#### PASSAGE SHOWN ####

11. Unwarranted semantic disjunctions and restrictions – false dichotomy
12. Unwarranted restriction of the semantic field – ignoring homonyms and metaphors
13. Unwarranted adoption of an expanded semantic field – assuming the meaning of a word in a given context takes into consideration all dictionary definitions at once
14. Problems relating to the Semitic background of the Greek New Testament –
a. defining Greek words by finding Hebrew equivalents (using Septuagint)
b. generally assuming the content of the Greek New Testament is limited by Semitic languages presumably underlying parts of it
15. Unwarranted neglect of distinguishing peculiarities of a corpus – assuming that a given New Testament writer's usage of a given word is roughly the same as that of all other New Testament writers
16. Unwarranted linking of sense and reference – assuming every word must refer to a real entity (rather than an abstract concept such as ‘beautiful’)

#### SUPPLIED DATA ####

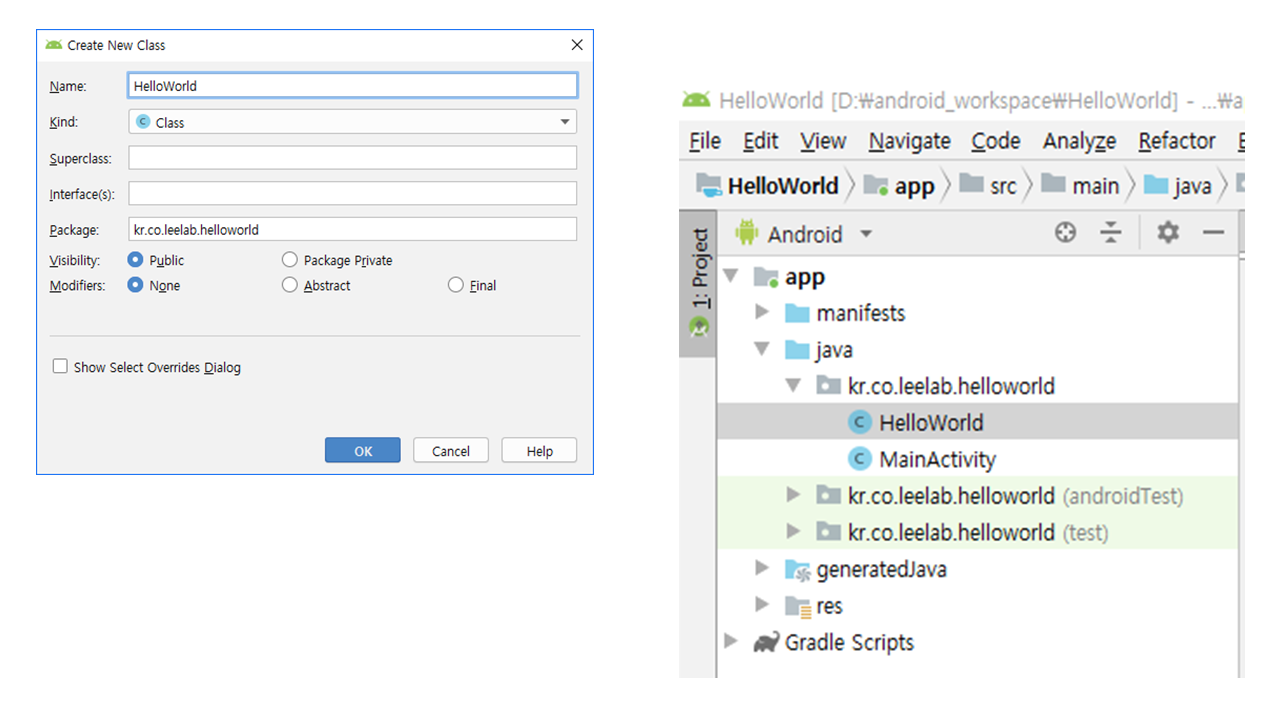
Task: Select the Abstract modifier radio button
Action: [290, 285]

####

→ STATED TASK 1
Answer these questions from the fallacy list:
(a) Which version of the Old Testament is named as the source for finding Hebrew equivalents of Greek words?
(b) Which word is given as an example of an abstract concept?
(c) What other name does the list give for unwarranted semantic disjunctions and restrictions?
→ STATED TASK 2
Duplicate the part of the fallacy list starting with "b. generally assuming" and going on through "such as ‘beautiful’)".

→ COMPLETE ANSWER 1
(a) The Septuagint
(b) 'Beautiful'
(c) False dichotomy

→ COMPLETE ANSWER 2
b. generally assuming the content of the Greek New Testament is limited by Semitic languages presumably underlying parts of it
15. Unwarranted neglect of distinguishing peculiarities of a corpus – assuming that a given New Testament writer's usage of a given word is roughly the same as that of all other New Testament writers
16. Unwarranted linking of sense and reference – assuming every word must refer to a real entity (rather than an abstract concept such as ‘beautiful’)